◆ What to produce
Exact copy, no pictures: reproduce the lines from the one that holds "You are a computer-use" through the end of the entries.

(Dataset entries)
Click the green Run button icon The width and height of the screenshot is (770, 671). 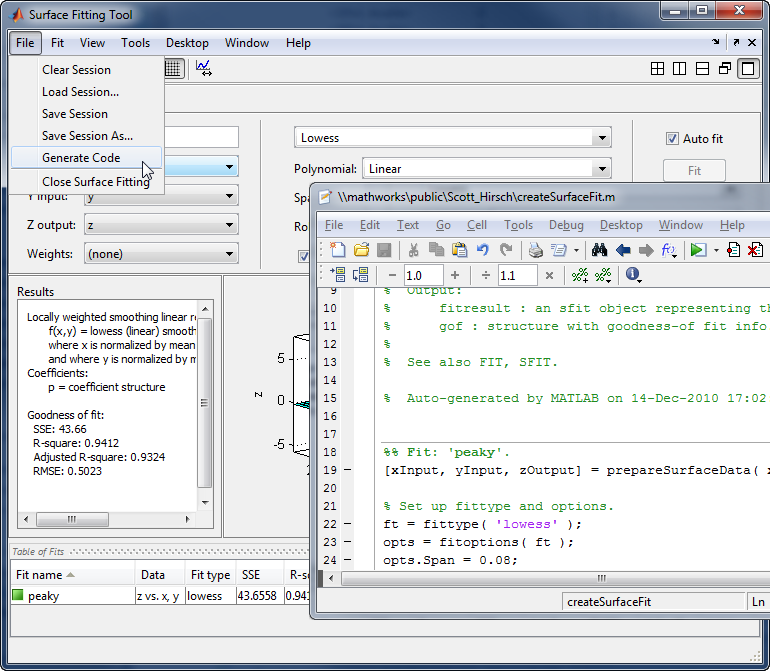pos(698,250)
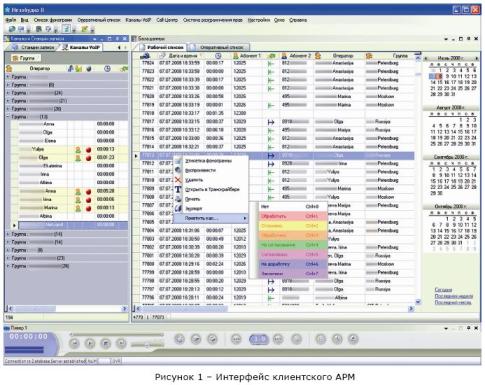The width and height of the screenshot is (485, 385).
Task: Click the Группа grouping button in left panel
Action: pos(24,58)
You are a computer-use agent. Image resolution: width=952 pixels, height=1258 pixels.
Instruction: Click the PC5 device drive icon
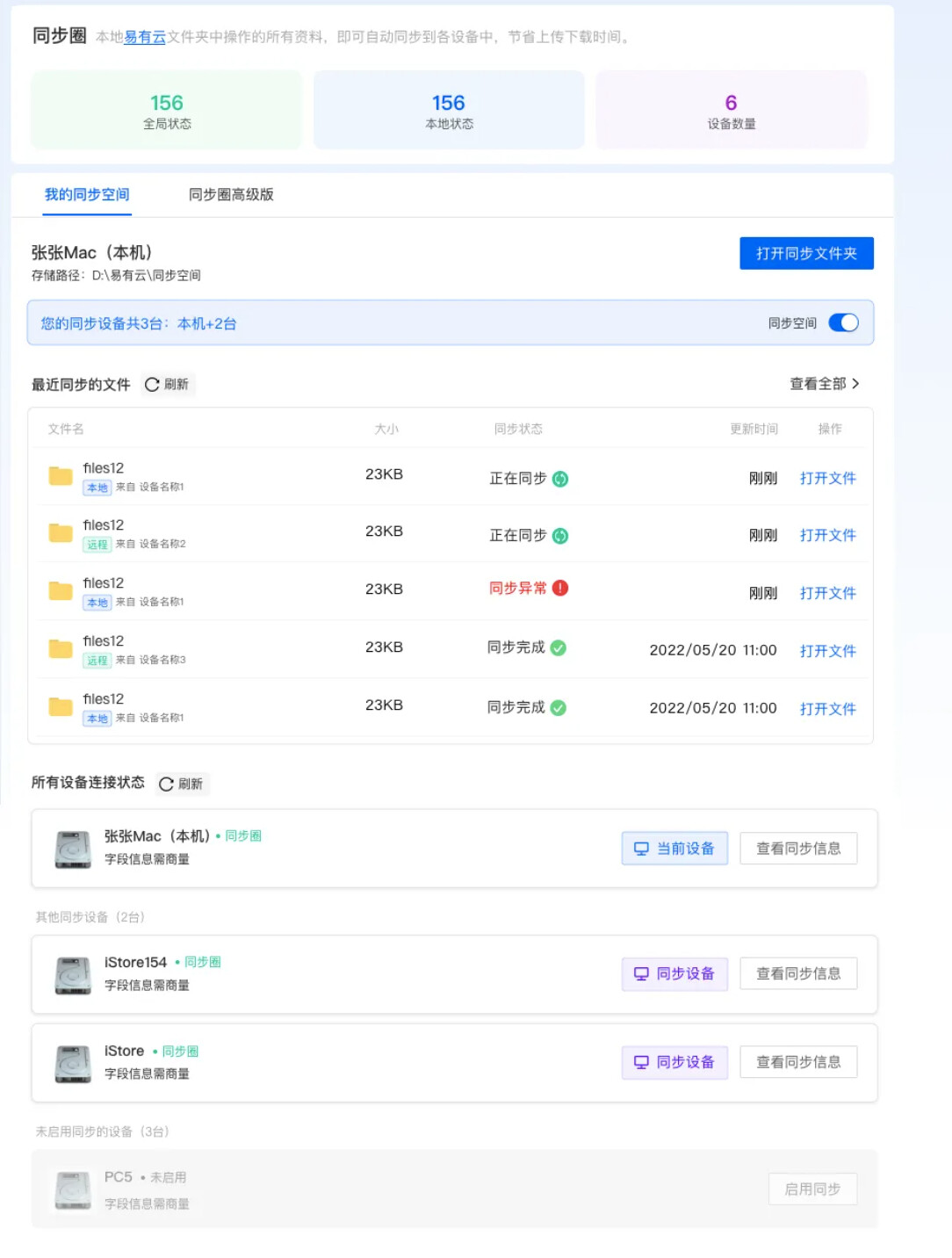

◆ Problem solution
You are a computer-use agent. Image resolution: width=952 pixels, height=1258 pixels.
Instruction: Click the PC5 device drive icon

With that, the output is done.